- DOCUMENT EXTRACT -
········

Published On: Mon, Jul 25th, 2022

Pope Francis apologizes for ‘devastating’ school abuses in Canada


MASKWACIS, Alberta — Pope Francis has apologized for the Catholic Church’s cooperation with Canada’s “devastating” policy of Indigenous residential schools, saying the forced assimilation of Native peoples into Christian society destroyed their cultures, severed their families and marginalized generations in ways still being felt today.

“I humbly beg forgiveness for the evil committed by so many Christians against the Indigenous peoples,” Francis said near the site of the former Ermineskin Indian Residential School, now largely torn down, on lands of four Cree nations south of Edmonton, Alberta.

The long-awaited apology opened Francis’ weeklong “penitential pilgrimage” to Canada, which is meant to help the church on its path of reconciliation with Indigenous peoples and help victims heal.

Francis’ words on Monday went beyond his earlier apology for the “deplorable” acts of missionaries and instead took responsibility for the church’s institutional cooperation with the “catastrophic” assimilation policy, which Canada’s Truth and Reconciliation Commission has said amounted to a “cultural genocide.”

The Canadian government has admitted that physical and sexual abuse were rampant in the state-funded Christian schools that operated from the 19th century to the 1970s. Some 150,000 Indigenous children were taken from their families and forced to attend in an effort to isolate them from the influence of their homes, Native languages and cultures and assimilate them into Canada’s Christian society.

········

- RECORDS -
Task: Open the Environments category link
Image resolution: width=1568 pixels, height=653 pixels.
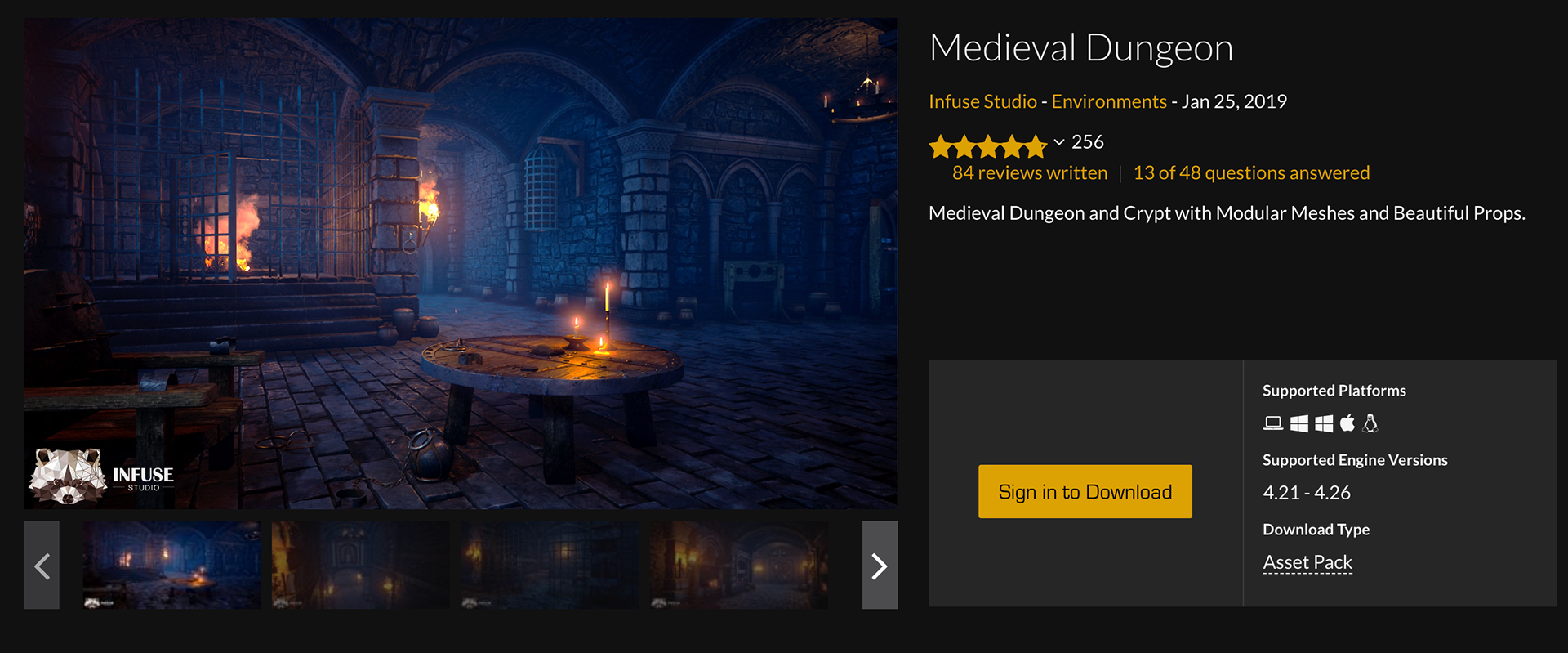Action: [1109, 101]
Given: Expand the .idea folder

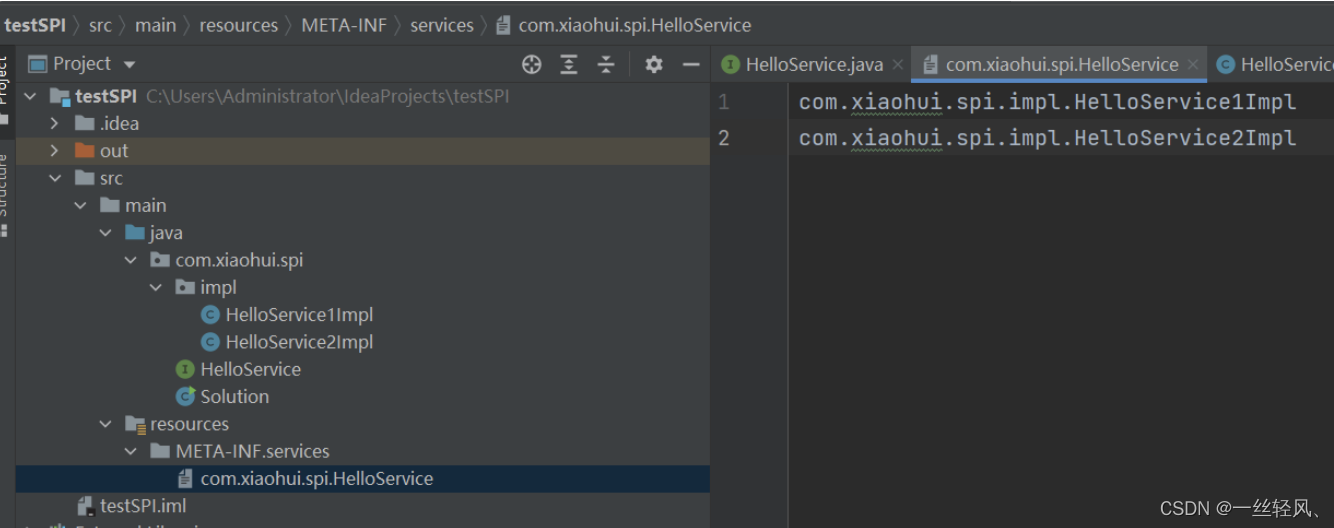Looking at the screenshot, I should pyautogui.click(x=55, y=123).
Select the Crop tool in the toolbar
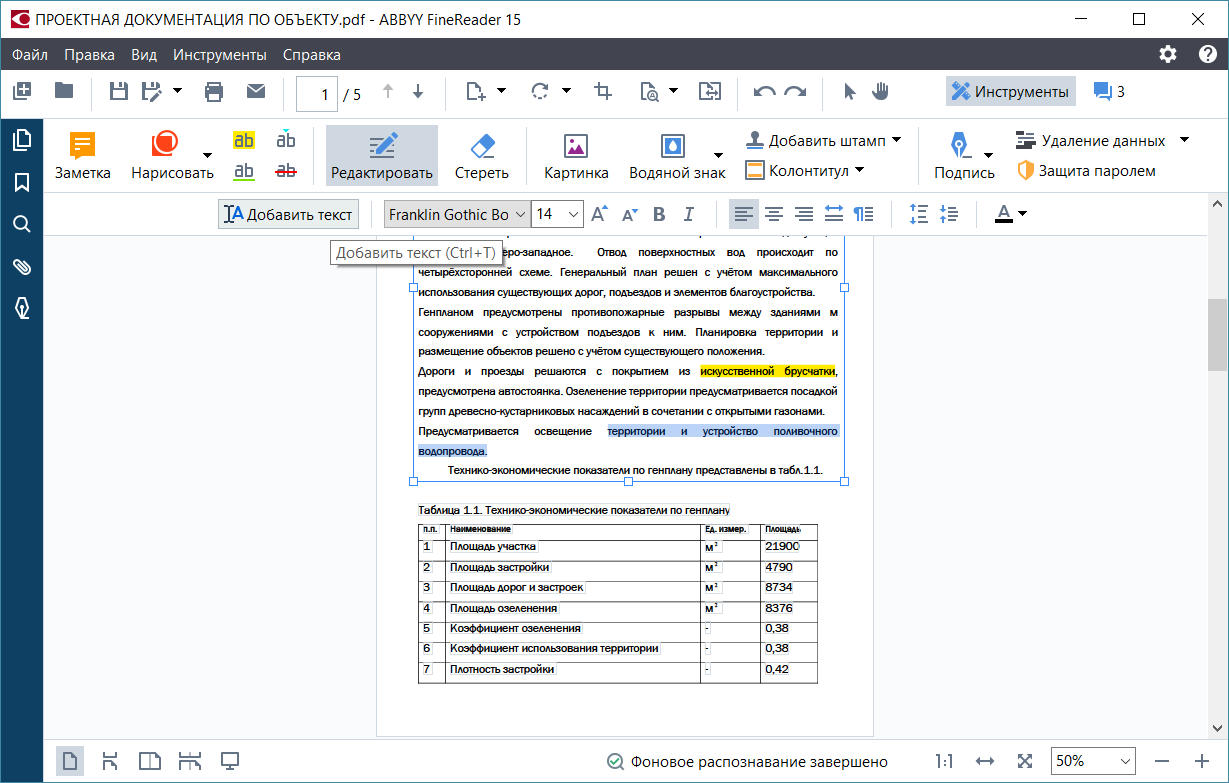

········

- INSTRUCTIONS TO FOLLOW -
Reproduce the passage of the article on the papal apology from "Pope Francis apologizes" to "help victims heal.", word for word.

- SOLUTION -
Pope Francis apologizes for ‘devastating’ school abuses in Canada


MASKWACIS, Alberta — Pope Francis has apologized for the Catholic Church’s cooperation with Canada’s “devastating” policy of Indigenous residential schools, saying the forced assimilation of Native peoples into Christian society destroyed their cultures, severed their families and marginalized generations in ways still being felt today.

“I humbly beg forgiveness for the evil committed by so many Christians against the Indigenous peoples,” Francis said near the site of the former Ermineskin Indian Residential School, now largely torn down, on lands of four Cree nations south of Edmonton, Alberta.

The long-awaited apology opened Francis’ weeklong “penitential pilgrimage” to Canada, which is meant to help the church on its path of reconciliation with Indigenous peoples and help victims heal.